Why The Inventor Of These "Qu-" Words Should Be Cockpunched:
- The tin is an odd size and hard to store
- The dice symbols are WAY too small for human eyes
- Saying any of the game terms may lead people to think you're mentally disabled
- The most important decision is whether to play it, or close your balls in a car door
- If you're color blind, you're going to have a hell of a time playing this

It's not a bad game as designed, it's just a really boring game. I'd argue that it's not so much a game as an opportunity to put something in your hand and shake it repeatedly when you're tired of masturbation. It has very few decision points, and almost none of them that do exist matter. It's really just hoping that you roll better than the next guy, and identifying the most expensive monster available that you can afford. Between the stupid names in the game and the stupid game play, it's just not something that can be categorized as anything but a filler, and a filler of very little merit. The real magic to this is that the concept of the game, replacing dice with cards and using several disparate cards for each die style to add replay value. That's stunningly smart, and I hope that other people, or even Wizkids, does something of merit with it. I guess I just hope the mechanics aren't remembered by the game alone, because the mechanics have merit.

Now don't get me wrong, I'm not saying you must be stupid for liking Quarriors as sold, but I am saying that it's not beyond the realm of the probable. The good news is that the game is transformed by simply changing a few rules around to add actual decisions that matter to the game, and it is a salvageable product. I've never played any of the myriad expansions, so maybe they fixed a lot of stuff in it. I got this in a trade, and there were a ~lot~ of people trading it, so maybe I'm not alone in this. Maybe they don't hang with the cool kids, so they don't know about the house rules. What can I say, the game really blows, but it can be fixed. Don't buy this game, and if you have it, but don't play it because it's so ridiculously dumb, try the house rules. They go a long way towards redemption.

2/5 Stars

To learn more about this game, go to the Wizkids site:

It was brought to my attention that the house rules are included in expansions, and that the tin is only shown the first edition. Later editions have a cardboard box, which I haven't seen, nor can I comment on them. In any event, I wanted to get that in the article before too many people have seen it (453 at this point...) and make sure that people know about this stuff. ~The Editor


Ross said...

"I'd argue that it's not so much a game as an opportunity to put something in your hand and shake it repeatedly when you're tired of masturbation." I burst out laughing in the office reading this line. Thanks for the laugh.

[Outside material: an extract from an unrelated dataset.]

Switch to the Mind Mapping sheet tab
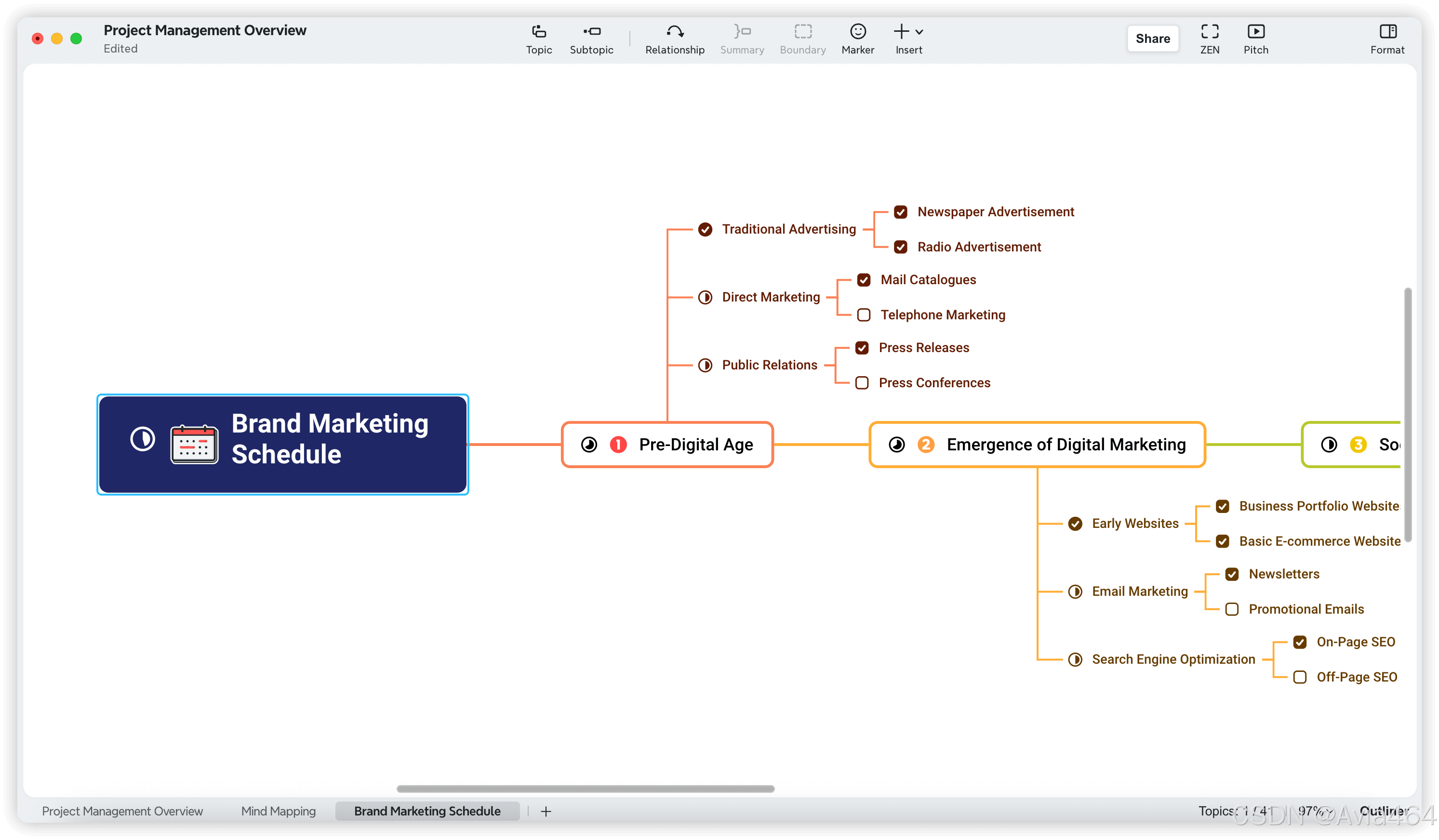 pyautogui.click(x=278, y=811)
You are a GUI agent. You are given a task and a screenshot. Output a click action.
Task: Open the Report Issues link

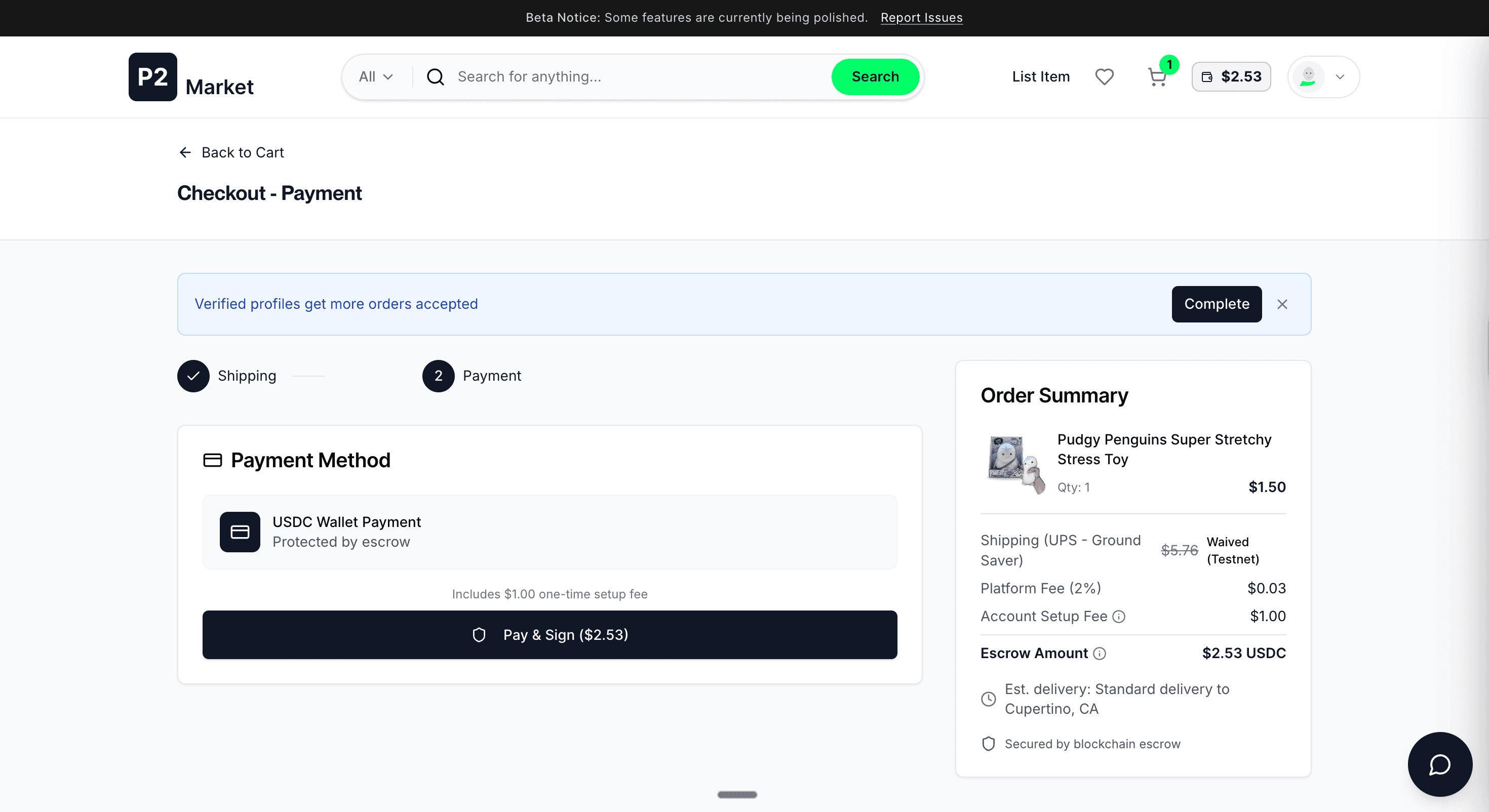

On the Tin issue, I don't own a copy, so I can't speak personally in regards to Quarriors, but I do own Panic Station. As someone who bikes everywhere, including 30 miles to the neighboring town for game nights, Tins are a nice change from the less durable cardboard boxes.

=+=SuperflyTNT=+= said...

You're welcome. I liked that myself. ;)

It's not the tin I mind, it's the shape. It's a cube. Regarding Panic Station, it's the embossed blind man on the front that causes a's a wonky shape and it doesn't sit flush with other boxes.

I feel you on the durability thing, though...that's why I keep my Heroscape stuff and painted Ravenloft figures in a plastic Plano box.